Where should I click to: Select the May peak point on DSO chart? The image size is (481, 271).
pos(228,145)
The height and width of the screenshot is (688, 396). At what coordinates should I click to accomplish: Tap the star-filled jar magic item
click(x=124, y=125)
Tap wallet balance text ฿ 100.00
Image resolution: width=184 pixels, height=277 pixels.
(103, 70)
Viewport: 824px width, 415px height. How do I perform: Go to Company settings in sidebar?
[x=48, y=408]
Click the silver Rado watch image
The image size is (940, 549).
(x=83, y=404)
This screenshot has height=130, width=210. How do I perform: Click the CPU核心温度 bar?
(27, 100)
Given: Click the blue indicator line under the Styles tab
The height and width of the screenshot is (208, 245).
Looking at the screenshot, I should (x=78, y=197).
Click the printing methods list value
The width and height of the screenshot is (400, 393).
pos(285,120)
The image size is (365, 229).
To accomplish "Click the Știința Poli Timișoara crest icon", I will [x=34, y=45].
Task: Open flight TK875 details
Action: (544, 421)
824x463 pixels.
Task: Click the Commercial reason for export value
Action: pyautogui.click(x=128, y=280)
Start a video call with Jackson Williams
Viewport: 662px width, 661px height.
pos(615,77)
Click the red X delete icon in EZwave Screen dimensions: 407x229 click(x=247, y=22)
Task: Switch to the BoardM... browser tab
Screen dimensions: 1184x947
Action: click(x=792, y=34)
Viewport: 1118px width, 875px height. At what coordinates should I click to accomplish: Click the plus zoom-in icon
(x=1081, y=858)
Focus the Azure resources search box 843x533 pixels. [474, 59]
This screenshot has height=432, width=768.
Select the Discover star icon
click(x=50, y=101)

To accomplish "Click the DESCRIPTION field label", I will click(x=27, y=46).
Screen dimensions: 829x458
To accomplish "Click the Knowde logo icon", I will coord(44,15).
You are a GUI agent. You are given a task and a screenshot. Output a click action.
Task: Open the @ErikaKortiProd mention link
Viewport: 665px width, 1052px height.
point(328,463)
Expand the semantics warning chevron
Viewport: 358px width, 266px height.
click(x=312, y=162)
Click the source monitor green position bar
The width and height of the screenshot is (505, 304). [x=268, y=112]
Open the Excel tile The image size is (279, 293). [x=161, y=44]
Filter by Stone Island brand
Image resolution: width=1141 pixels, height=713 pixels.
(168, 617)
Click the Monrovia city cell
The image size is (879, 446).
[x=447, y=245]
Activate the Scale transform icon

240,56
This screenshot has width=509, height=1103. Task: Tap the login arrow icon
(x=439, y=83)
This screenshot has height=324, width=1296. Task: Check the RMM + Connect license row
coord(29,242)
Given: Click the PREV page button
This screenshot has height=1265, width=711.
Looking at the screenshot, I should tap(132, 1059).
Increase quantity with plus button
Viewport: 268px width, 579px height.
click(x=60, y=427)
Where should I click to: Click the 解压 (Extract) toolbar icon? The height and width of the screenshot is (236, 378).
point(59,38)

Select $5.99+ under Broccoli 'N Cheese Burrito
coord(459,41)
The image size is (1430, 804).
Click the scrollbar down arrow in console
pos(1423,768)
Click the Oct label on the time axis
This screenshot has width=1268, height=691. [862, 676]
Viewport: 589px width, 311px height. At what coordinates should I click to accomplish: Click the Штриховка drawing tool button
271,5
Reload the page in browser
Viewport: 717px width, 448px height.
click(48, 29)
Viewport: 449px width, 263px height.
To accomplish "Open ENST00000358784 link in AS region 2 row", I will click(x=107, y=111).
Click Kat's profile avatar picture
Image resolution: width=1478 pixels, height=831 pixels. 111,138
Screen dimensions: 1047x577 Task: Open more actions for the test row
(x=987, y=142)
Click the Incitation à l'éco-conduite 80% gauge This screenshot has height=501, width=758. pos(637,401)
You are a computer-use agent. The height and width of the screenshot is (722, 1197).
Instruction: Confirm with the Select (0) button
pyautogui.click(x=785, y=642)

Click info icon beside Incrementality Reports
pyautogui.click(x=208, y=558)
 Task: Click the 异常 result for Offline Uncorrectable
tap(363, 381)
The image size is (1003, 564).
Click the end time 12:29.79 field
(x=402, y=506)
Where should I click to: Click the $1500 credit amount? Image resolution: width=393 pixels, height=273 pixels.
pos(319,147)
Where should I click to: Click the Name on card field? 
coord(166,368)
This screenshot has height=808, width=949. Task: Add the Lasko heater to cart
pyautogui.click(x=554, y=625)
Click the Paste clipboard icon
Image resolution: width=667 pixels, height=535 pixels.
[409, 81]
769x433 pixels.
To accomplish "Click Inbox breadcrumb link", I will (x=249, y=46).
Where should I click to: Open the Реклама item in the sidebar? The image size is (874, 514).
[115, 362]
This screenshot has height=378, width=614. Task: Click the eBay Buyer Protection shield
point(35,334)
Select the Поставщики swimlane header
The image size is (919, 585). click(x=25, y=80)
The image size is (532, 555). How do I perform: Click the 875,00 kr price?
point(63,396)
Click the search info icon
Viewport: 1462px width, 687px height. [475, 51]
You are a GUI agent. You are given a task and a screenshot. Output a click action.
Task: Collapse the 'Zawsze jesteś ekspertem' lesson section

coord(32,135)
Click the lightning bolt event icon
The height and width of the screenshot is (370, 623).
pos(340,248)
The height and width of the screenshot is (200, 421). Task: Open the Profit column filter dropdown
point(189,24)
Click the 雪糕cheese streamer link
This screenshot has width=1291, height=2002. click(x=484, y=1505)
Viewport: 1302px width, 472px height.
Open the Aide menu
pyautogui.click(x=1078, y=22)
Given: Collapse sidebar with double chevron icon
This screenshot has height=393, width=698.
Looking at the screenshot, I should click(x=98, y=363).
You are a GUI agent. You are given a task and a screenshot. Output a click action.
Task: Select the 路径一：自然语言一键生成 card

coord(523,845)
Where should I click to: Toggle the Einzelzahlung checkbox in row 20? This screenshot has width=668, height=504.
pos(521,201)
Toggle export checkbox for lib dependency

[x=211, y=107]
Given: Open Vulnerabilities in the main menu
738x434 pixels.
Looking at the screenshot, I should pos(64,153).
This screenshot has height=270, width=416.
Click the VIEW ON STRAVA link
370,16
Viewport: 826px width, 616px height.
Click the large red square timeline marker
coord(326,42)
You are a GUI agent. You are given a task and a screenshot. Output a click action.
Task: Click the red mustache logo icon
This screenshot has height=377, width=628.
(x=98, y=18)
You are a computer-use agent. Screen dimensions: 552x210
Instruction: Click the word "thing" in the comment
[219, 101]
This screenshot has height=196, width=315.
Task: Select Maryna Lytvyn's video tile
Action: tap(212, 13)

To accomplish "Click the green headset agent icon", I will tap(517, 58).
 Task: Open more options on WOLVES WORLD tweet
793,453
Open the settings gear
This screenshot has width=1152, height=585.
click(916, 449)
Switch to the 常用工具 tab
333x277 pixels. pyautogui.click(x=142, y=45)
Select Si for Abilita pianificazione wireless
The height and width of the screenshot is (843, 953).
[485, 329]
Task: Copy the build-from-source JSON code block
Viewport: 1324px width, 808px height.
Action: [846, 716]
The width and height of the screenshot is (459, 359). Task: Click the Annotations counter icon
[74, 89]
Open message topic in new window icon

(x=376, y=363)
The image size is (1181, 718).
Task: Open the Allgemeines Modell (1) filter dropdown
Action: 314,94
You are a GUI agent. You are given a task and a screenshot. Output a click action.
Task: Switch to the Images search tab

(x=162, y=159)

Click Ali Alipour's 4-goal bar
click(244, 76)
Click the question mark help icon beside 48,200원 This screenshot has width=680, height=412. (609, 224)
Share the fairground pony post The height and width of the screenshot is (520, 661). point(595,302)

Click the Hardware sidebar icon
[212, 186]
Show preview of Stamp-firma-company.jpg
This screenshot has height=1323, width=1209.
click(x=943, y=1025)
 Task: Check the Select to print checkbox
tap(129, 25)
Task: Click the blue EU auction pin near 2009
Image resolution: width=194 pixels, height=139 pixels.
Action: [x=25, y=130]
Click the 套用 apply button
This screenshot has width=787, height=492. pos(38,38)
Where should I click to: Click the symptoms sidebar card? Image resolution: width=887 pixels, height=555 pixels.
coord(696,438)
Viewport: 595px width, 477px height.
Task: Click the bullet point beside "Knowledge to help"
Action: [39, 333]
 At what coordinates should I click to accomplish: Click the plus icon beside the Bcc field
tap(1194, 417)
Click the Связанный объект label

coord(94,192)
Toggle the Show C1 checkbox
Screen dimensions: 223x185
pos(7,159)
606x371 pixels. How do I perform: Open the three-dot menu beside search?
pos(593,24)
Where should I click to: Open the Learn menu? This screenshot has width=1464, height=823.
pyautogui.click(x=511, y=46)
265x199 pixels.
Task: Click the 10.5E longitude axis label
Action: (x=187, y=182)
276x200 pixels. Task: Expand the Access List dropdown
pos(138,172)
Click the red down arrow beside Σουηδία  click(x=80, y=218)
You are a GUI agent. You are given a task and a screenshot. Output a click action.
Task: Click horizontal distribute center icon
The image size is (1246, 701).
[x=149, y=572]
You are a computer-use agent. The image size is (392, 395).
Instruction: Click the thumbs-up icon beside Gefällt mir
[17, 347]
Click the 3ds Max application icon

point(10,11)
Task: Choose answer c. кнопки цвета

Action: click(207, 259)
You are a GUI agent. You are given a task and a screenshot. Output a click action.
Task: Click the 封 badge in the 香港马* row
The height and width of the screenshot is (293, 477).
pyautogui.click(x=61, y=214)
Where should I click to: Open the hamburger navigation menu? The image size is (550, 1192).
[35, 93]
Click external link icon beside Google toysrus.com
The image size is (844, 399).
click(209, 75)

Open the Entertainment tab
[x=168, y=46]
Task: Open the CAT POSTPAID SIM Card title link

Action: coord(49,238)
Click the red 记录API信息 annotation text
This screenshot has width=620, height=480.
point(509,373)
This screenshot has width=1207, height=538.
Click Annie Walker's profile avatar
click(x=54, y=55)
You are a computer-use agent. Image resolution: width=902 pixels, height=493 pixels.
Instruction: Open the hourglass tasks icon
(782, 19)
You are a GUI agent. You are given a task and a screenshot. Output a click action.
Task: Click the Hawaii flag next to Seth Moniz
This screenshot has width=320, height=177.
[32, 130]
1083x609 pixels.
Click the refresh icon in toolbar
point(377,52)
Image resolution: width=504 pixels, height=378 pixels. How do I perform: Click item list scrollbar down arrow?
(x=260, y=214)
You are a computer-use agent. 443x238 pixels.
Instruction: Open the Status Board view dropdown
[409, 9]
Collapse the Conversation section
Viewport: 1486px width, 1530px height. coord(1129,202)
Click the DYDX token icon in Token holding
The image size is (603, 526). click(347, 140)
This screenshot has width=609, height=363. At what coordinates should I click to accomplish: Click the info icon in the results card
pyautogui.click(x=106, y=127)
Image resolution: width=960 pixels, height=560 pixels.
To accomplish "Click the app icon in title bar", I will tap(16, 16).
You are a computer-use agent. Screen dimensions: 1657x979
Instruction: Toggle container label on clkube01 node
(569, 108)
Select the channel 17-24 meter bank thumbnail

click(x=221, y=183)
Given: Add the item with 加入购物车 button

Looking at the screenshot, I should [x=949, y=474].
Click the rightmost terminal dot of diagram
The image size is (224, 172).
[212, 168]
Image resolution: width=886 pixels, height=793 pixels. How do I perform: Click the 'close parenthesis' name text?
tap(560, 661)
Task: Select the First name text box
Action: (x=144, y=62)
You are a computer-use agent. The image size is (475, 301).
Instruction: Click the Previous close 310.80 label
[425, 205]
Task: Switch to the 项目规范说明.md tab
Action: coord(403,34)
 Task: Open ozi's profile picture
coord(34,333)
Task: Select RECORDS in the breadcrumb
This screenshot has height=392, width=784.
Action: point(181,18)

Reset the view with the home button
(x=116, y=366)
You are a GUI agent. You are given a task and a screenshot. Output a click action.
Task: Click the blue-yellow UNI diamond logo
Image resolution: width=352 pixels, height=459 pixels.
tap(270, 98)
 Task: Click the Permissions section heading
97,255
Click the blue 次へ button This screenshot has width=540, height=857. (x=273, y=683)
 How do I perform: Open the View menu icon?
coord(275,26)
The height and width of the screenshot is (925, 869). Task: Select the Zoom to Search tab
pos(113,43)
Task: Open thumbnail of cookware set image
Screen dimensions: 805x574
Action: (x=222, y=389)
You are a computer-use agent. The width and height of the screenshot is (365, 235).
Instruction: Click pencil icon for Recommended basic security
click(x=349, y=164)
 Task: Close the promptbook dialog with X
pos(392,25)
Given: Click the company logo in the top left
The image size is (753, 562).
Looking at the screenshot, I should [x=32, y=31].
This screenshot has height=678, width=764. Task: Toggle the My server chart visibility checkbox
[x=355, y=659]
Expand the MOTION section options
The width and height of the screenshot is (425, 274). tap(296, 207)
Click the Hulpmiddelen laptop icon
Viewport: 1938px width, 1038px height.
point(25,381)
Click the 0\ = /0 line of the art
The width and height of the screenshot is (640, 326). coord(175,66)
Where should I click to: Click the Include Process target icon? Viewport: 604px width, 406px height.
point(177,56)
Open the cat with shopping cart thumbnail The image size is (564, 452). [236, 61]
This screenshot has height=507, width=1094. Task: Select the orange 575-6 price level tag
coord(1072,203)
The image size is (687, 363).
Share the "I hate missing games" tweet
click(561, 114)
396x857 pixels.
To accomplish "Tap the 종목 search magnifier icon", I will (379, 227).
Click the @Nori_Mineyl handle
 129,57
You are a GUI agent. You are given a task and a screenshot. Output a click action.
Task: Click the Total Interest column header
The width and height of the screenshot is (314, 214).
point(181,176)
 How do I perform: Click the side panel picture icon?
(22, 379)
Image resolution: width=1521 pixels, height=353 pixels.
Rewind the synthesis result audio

★ ★ ★ ★ ★ ★ ★

§ **EXERCISE AIM**
Can you duplicate, word for word, the lines of the listing above between the line containing "Given: Click the blue" and the line containing "pos(285,120)", inclusive?

§ **WRITTEN RESPONSE**
Given: Click the blue indicator line under the Styles tab
The height and width of the screenshot is (208, 245).
Looking at the screenshot, I should (x=78, y=197).
Click the printing methods list value
The width and height of the screenshot is (400, 393).
pos(285,120)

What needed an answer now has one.